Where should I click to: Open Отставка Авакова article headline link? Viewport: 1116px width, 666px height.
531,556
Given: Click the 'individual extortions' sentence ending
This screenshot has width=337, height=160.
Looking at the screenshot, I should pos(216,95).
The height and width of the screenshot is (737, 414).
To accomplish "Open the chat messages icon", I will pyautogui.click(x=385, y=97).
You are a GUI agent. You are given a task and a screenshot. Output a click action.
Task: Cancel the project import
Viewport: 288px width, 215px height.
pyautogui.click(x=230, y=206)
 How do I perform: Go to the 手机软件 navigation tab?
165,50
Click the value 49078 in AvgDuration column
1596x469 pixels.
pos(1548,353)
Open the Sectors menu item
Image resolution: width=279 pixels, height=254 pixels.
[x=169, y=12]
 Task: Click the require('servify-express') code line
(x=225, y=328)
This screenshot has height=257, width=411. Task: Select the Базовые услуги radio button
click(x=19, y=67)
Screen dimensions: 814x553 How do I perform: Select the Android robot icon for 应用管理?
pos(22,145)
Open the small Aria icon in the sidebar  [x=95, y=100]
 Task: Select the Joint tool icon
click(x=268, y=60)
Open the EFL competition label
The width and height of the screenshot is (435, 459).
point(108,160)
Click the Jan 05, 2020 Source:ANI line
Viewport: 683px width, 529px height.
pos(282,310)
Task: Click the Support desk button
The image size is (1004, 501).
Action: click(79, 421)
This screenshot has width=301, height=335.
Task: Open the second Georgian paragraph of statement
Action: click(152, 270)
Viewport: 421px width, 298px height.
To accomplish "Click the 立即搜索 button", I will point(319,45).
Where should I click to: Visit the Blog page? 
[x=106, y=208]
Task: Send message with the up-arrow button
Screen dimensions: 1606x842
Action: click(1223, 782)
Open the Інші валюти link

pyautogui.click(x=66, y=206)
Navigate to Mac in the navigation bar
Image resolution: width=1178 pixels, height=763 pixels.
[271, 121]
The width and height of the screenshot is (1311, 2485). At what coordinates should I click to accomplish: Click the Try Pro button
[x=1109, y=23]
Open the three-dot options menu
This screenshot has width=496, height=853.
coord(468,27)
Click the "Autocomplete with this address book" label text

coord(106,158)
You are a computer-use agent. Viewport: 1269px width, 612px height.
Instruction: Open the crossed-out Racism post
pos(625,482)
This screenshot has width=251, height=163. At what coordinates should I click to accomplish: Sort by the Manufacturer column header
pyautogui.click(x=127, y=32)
========================
**What the task asks:**
Each line from the start of the records through the line holding "Task: Cancel the project import" must be returned exactly; nothing else belongs in the answer.

**Finished exercise:**
Where should I click to: Open Отставка Авакова article headline link? Viewport: 1116px width, 666px height.
531,556
Given: Click the 'individual extortions' sentence ending
This screenshot has width=337, height=160.
Looking at the screenshot, I should pos(216,95).
The height and width of the screenshot is (737, 414).
To accomplish "Open the chat messages icon", I will pyautogui.click(x=385, y=97).
You are a GUI agent. You are given a task and a screenshot. Output a click action.
Task: Cancel the project import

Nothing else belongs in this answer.